What’s in a Jewish Name?


Explaining Jewish surnames has been a hot topic for quite some time; the last few years alone have seen a bevy of new articles, blogs, and databases where anyone can find all sorts of info on his or her family’s name. However, the history of Jewish last names actually is quite short for a people with such a long history. For thousands of years, Jews just had a given or first name – and even these were not that original. Many of them were theophoric, meaning they were derived from or incorporated the name of God, such as Yehoshua (Joshua), Yermiyahu (Jeremiah), Yoshiahu (Josiah), and so on. The only ones who had a surname tacked on were Cohens and Levis, and then only those of them who were high-ranking religious officials. In order to differentiate one Joshua from the other, it was common to refer to them by adding the Hebrew word for son, ben, and their father’s names after their names, so Moses became Moshe ben Amram and rabbi Akiva is Akiva ben Yosef. This practice continues to this day to some degree, with bar, the Aramaic word for son, occasionally appearing instead of ben, as in Simeon bar Giora, one of the leaders of the first rebellion against Rome, who should not be confused with Simeon bar Kokhba, the leader of the second rebellion against Rome that occurred in the following century. Arabs still use a similar system but in reverse – people are known by their firstborn son – such as Mahmoud Abbas, whom everyone calls Abu Mazen. Mazen is his firstborn son, who ran a building company in Doha and died of a heart attack in 2001.

This system of patronymic surnames (based on the father) was not the norm in the ancient world.
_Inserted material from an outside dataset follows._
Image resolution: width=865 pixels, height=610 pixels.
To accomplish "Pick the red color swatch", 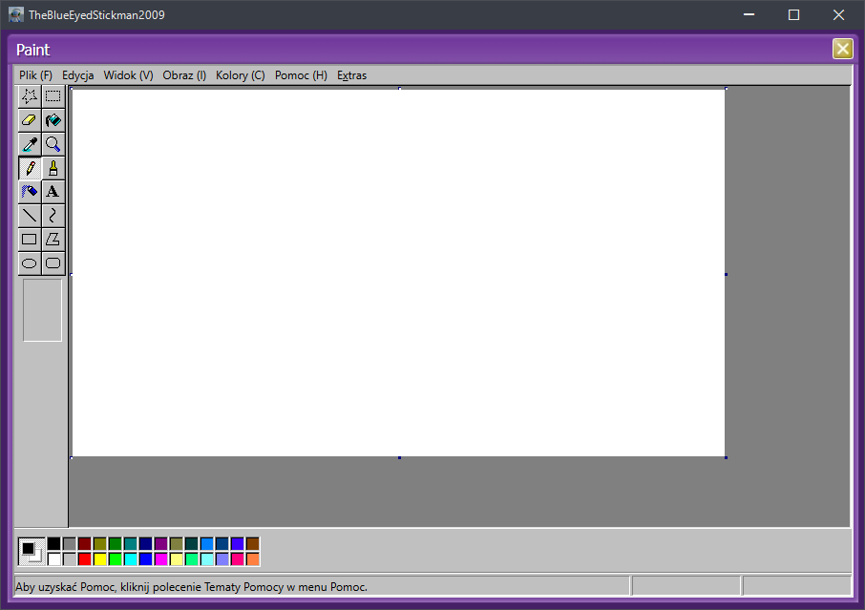I will click(x=85, y=558).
In ancient Egypt, for example, people were given descriptive names that usually were nouns or adjectives, such as Nefert (as in Nefertiti), which means “beautiful women,” or Tutankhamun, which can be translated as “the living image of Amun.” In order to distinguish between similar names, especially when certain names ran in the family, it was common to apply an epithet, such as Aa (“the eldest”), Hery-ib (“the one in the middle”), and Nedjes (“the smallest”). Some people also included their father’s name and Mes-en, which means born of.

On the other hand, the ancient Greeks did not have surnames. Since Socrates, Platos, and Homers were found in abundance, a place of origin was added to distinguish one Greek from the other. As Hellenistic culture spread throughout the Mediterranean in the wake of Alexander the Great, Jews adopted this practice. That is why there are talmudic sages with names like Yosi Haglili (Joseph the Galilean), who authored a famous passage in the Passover Haggadah. The Greek also used patronymic names, but they did not necessarily refer to the actual father. For example, Heracleides, which means the son of Hercules, was the early name of Alexander the Great.

When the Romans succeeded the Greeks, they made naming more complicated and more orderly and bureaucratic, as they did in many other spheres of life. Men had a praenomen (a first name), a nomen (a clan name), a cognomen (a family name), and in some cases also an agnomen (a nickname). Men also could include the names of their father, grandfather, and tribe in their full name. In the early Roman Republic, there were praenomina for women, but they were soon dropped and women were known by the feminine form of their father’s nomen. In order to tell one daughter from the other, the words major or minor or just a number were added to their names.

All this produced very long and complex names, such as Publius Cornelius Scipio Africanus, who is best known for defeating Hannibal, hence the Africanus. Hannibal of Carthage’s full name was Hannibal Barca. His given name means the grace of ba’al (similar to the Hebrew names Hanan, Hananiya) and Barca was the name of his clan (it means lighting, which is barak in Hebrew).

The Romans understood more than anyone else in the ancient world that in order to run an empire, where people could move freely around, they needed to be able to count populations accurately. They were not the first to come up with this idea – Egyptians, Hebrews, and Greeks already counted their populations – but the Romans invented the word (census), and refined the system so that people could be identified and counted at their place of residence, as described in the New Testament.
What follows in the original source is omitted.